Los puntos suspensivos huelen a amenaza, pero Nadia se da cuenta demasiado tarde.
–El padre de Érika está de viaje de novios, así que, si nos vamos...
Y lo entiende todo de golpe. Las piezas encajan una a una sin que pueda hacer nada para detenerlas y se siente imbécil porque, más que caer en la trampa, ha hecho ella misma los nudos y después se ha lanzado de cabeza. Rut no dejaría sola a Érika; pero no porque le preocupe que coma bien, que entren a robar o que necesite cualquier cosa. No se fía. En cambio, todos confían en Nadia. Los profesores, los padres, los compañeros de clase. Si entrase en el supermercado y robase una bolsa de patatas fritas, el de seguridad se creería que ha olvidado pagarla y le pediría perdón por las molestias.
–Con las dos aquí, la cosa sería diferente –dice su padre.
–¿Se lo habéis dicho a ella?
Vuelven a mirarse. Hay silencios que hablan más alto que muchas voces. Rut y su padre son de los que se dicen sin decir, y tal vez por eso parecen tan enamorados. Pero Érika... También Nadia piensa con puntos suspensivos que son amenazas.
–Si a ella le parece bien... –accede al fin.
Y pide en silencio que sea ella quien se niegue.
Pero no se niega. Érika y Rut aparecen el jueves por la mañana con dos maletas diminutas. La madre es militar y estará acostumbrada a viajar con lo mínimo, pero lo de Érika resulta sorprendente. Nadia la acompaña a la habitación de invitados para que deje sus cosas y la mira mientras saca media docena de camisetas negras y algo que parece un vestido, negro también. Lo deja todo sobre la cama y compone un cuadro monocolor, roto solo por un pijama rosa chicle con unicornios.
–La abuela Ingrid no me ve mucho, pero siempre me manda regalos en Navidad –dice con una sonrisa.
Esconde la maleta vacía bajo la cama y recorre la casa sin dudar, como si fuera suya. Comenta lo grande que es, que le falta una piscina para ser perfecta, y saca fotos con el móvil, posando y alargando mucho el brazo para que quepan en la pantalla ella y todo lo que la rodea. Cuando entra sin permiso en la habitación de Nadia, hace muchos aspavientos.

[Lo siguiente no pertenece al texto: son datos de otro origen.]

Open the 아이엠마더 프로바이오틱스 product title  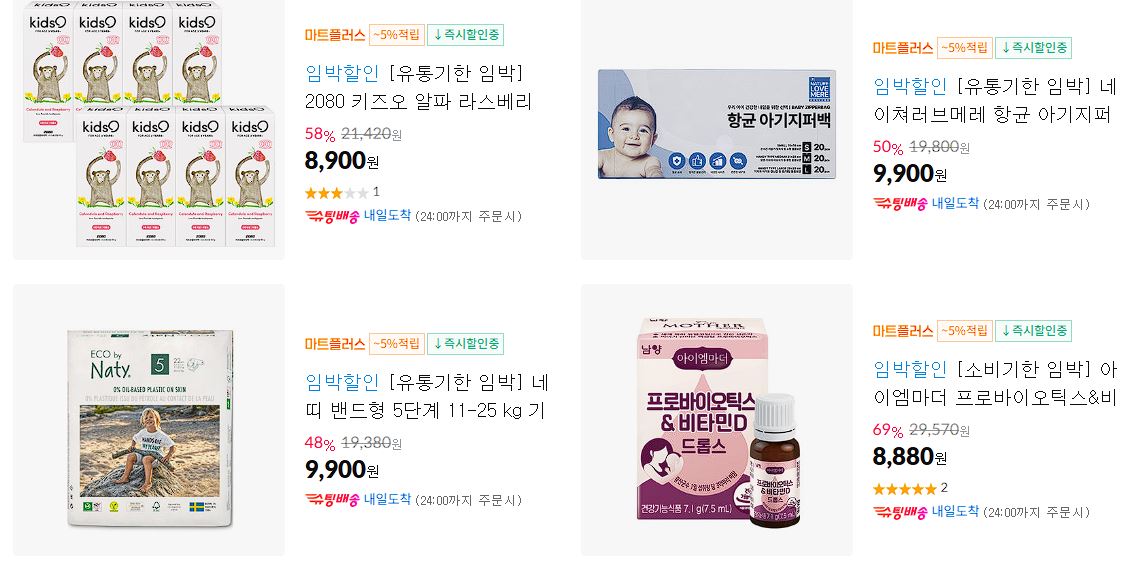tap(995, 383)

–Tía, mi casa entera cabe aquí.
Y se hace una foto sacando la lengua. Se la muestra y Nadia desecha la punzada de envidia que le aprieta el estómago. Es insultantemente guapa. El pelo, casi blanco, contrasta con los labios granate oscuro y unos ojos que, de tan azules, parecen transparentes.
–Estos van a flipar.
Cuando termina la inspección y bajan a encontrarse con el padre de la una y la madre de la otra, Nadia sigue preguntándose quiénes son «estos». Aunque en realidad no le importa; solo espera que «estos» se conformen con ver las fotografías.
Rut deja mil cajas de comida en la nevera, etiquetadas con papelitos de colores, y un montón de bolsas de palomitas para el microondas junto a los folletos de restaurantes a domicilio. Los despiden desde la puerta, agitando la mano como en una película, hasta que se montan en el taxi. Han dejado mucho más dinero del que pueden necesitar, teniendo en cuenta que podrían dar de comer a medio barrio sin comprar nada.
Mientras Érika conecta el portátil a la televisión para ver una serie en pantalla grande, Nadia se da una ducha rápida sin mojarse el pelo. Cuando sale, toda la casa huele a mantequilla.
–Mi madre es capaz de bajarse del avión si se entera de que estoy desayunado palomitas –dice Érika ofreciéndole el bol.
–Como en tu casa –responde Nadia. Y traga saliva para bajar el enfado absurdo que amenaza con subirle hasta la boca.
–No te importa, ¿no?
Dice que no con la cabeza y sigue tragando saliva y aire.
Ven un par de capítulos de una serie de la que todo el mundo habla en las redes, comen palomitas hasta que en el fondo del bol no quedan más que unas cuantas bolas de maíz sin abrir y apenas cruzan tres o cuatro frases. Érika se queda dormida en el sofá, y Nadia apaga el televisor y busca en la nevera algo un poco más nutritivo que las palomitas. Descarta la caja de sushi, porque tiene una nota que dice que es para dos personas, y se decide por los macarrones con tomate de su padre, que no están contados.